The book is also inconsistent, which doesn’t help Riley’s case for being a good character. It starts right in the first sentence, in fact, with Riley saying she’s always been a good girl, and that of course the first time she does something bad, she dies. However, it’s clear she’s done a lot of bad things in her life, and even she’s aware of it; she says more than once that she cut class more than attended in life. So while she’s never gotten in a car with someone without a license and run someone over before the start of the book, she’s skipped class, given her parents more grief than most girls her age, and spent her free time doing things like stealing Anthony’s glasses and pasting the heads of people she and her friends don’t like on the bodies of porn stars and posting them online.

Another inconsistency is that Riley seems to make a major character development almost every chapter, but the thing is, it’s the same one. She’ll realize what a horrible person she was in life, either to Anthony or in general, and vow that she’ll be a better person, or at least try. But by the next chapter, or in extreme cases the very next paragraph, she’s right back to calling Anthony a geek and worrying what her friends would think if they could see her now. At some point she starts worrying that she’s in love with Anthony rather than her old boyfriend Wade, but it comes right out of left field amidst her still calling him a geek and failing to see why he even qualifies as a human being.

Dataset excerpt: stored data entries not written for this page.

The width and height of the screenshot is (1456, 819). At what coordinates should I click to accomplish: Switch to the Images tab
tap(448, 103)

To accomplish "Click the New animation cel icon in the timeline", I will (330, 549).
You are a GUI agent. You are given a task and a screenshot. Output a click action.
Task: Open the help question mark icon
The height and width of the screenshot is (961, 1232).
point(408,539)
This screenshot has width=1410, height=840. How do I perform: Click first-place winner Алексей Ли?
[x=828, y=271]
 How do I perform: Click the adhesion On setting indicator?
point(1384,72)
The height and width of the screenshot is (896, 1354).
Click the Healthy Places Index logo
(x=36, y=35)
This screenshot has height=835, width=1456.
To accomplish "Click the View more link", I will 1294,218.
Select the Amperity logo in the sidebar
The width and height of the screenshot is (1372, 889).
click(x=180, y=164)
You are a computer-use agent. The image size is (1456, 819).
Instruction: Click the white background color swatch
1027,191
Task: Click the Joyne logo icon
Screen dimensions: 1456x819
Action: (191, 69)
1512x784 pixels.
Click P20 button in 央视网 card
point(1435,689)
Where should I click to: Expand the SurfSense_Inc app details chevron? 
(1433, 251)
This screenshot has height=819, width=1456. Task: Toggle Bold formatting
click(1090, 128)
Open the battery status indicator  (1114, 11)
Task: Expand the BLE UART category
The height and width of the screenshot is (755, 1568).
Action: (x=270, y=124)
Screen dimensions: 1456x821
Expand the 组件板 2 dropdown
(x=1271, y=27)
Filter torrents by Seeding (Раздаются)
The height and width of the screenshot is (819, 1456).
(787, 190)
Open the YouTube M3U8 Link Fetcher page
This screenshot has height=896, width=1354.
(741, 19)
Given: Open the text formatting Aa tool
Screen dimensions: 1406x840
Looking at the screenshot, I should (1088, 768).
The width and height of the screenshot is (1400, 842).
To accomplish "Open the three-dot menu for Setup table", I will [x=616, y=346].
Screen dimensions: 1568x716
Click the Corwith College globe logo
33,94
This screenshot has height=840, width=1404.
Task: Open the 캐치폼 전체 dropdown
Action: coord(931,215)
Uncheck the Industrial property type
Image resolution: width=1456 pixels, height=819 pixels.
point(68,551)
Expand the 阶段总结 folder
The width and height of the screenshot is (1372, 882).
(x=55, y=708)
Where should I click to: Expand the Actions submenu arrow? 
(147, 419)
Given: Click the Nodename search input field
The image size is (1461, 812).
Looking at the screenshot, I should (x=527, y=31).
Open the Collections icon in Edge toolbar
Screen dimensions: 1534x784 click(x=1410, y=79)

Tied in with this point is her wanting to escape Afterlife Academy. She spends the whole novel on it, first thinking that she and Wade are so connected that he just knows she’s there and will somehow break in despite everyone saying that no one alive knows about the place. When that doesn’t pan out, she tries to get expelled, despite being told that no one has ever been expelled because there’s no place for them to go- and there’s certainly no hint that if someone were to be expelled, they’d be brought back to life rather than being sent into limbo or something. I say this ties in with the previous point because, again, she makes realization after realization that she enjoys being at Afterlife Academy and thinks she wants to stay, and then in the next chapter, scene or paragraph, she’s right back to thinking Wade is going to save her or she’ll be able to find the rumored exit portal and go back to Earth.

The lesson she learns is pretty weak, too. Everything and everyone in the afterlife is grey (with a few exceptions like Narcissa’s horns and Caydi’s vampiric pumpkin) but parts of Riley are still colored and it supposedly makes her stand out. It’s mentioned in the context of wondering why she still has color and that’s about it, though. Riley’s bullied a grand total of once, but the only indication that she can’t make friends is that she’s still judgmental and, for instance, won’t even try asking someone else if she can sit with them in the dining hall. She says she learns what it’s like for someone she bullied in life and it makes her regret her actions, but again, the lesson never seems to stick and there’s little shown for why she actually knows this because barring the one mentioned instance, she’s pretty much brought the loneliness on herself.

All-in-all, the novel just doesn’t work. The author can’t seem to decide when things are supposed to happen, or even if Afterlife Academy is a good place or if this was supposed to be a dystopian-type novel. Combine this with a horrible main character, and it was just hard for me to care whether Riley adapts to (after)life there or gets out and reverses the accident that got her and Anthony there in the first place. Speaking of that, though, the ending is just as weak, rushed and unbelievable as every other plot point. It makes me sad that such an interesting concept wasn’t used in the kind of better, more effective way it deserves.